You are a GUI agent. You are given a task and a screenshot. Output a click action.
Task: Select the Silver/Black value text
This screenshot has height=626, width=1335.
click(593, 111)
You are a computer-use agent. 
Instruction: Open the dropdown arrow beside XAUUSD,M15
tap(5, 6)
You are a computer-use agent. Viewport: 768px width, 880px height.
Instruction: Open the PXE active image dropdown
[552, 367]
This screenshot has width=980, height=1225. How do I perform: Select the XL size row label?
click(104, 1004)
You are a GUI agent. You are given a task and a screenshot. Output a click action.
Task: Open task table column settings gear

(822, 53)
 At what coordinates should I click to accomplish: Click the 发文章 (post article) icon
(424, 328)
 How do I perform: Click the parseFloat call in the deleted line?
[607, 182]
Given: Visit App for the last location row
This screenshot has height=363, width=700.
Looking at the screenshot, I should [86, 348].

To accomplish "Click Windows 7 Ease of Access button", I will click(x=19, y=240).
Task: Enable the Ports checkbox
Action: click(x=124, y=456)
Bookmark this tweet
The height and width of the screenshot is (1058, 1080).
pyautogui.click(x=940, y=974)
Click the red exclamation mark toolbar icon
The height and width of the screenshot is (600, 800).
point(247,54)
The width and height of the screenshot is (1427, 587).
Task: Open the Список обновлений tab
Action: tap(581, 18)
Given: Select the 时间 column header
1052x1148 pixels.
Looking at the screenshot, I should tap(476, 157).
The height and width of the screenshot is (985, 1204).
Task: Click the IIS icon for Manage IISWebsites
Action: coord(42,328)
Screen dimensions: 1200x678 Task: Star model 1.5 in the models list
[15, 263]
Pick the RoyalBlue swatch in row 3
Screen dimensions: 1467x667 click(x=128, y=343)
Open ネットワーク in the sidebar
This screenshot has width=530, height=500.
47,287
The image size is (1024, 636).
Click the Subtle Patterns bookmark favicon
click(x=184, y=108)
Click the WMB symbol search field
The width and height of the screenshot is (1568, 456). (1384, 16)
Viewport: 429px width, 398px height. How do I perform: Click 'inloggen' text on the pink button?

■ **Exercise**
Take the material above and reproduce it word for word.

■ **Exercise output**
You are a GUI agent. You are given a task and a screenshot. Output a click action.
Task: Select the Silver/Black value text
This screenshot has height=626, width=1335.
click(593, 111)
You are a computer-use agent. 
Instruction: Open the dropdown arrow beside XAUUSD,M15
tap(5, 6)
You are a computer-use agent. Viewport: 768px width, 880px height.
Instruction: Open the PXE active image dropdown
[552, 367]
This screenshot has width=980, height=1225. How do I perform: Select the XL size row label?
click(104, 1004)
You are a GUI agent. You are given a task and a screenshot. Output a click action.
Task: Open task table column settings gear

(822, 53)
 At what coordinates should I click to accomplish: Click the 发文章 (post article) icon
(424, 328)
 How do I perform: Click the parseFloat call in the deleted line?
[607, 182]
Given: Visit App for the last location row
This screenshot has height=363, width=700.
Looking at the screenshot, I should [86, 348].

To accomplish "Click Windows 7 Ease of Access button", I will click(x=19, y=240).
Task: Enable the Ports checkbox
Action: click(x=124, y=456)
Bookmark this tweet
The height and width of the screenshot is (1058, 1080).
pyautogui.click(x=940, y=974)
Click the red exclamation mark toolbar icon
The height and width of the screenshot is (600, 800).
point(247,54)
The width and height of the screenshot is (1427, 587).
Task: Open the Список обновлений tab
Action: tap(581, 18)
Given: Select the 时间 column header
1052x1148 pixels.
Looking at the screenshot, I should tap(476, 157).
The height and width of the screenshot is (985, 1204).
Task: Click the IIS icon for Manage IISWebsites
Action: coord(42,328)
Screen dimensions: 1200x678 Task: Star model 1.5 in the models list
[15, 263]
Pick the RoyalBlue swatch in row 3
Screen dimensions: 1467x667 click(x=128, y=343)
Open ネットワーク in the sidebar
This screenshot has width=530, height=500.
47,287
The image size is (1024, 636).
Click the Subtle Patterns bookmark favicon
click(x=184, y=108)
Click the WMB symbol search field
The width and height of the screenshot is (1568, 456). (1384, 16)
Viewport: 429px width, 398px height. How do I perform: Click 'inloggen' text on the pink button?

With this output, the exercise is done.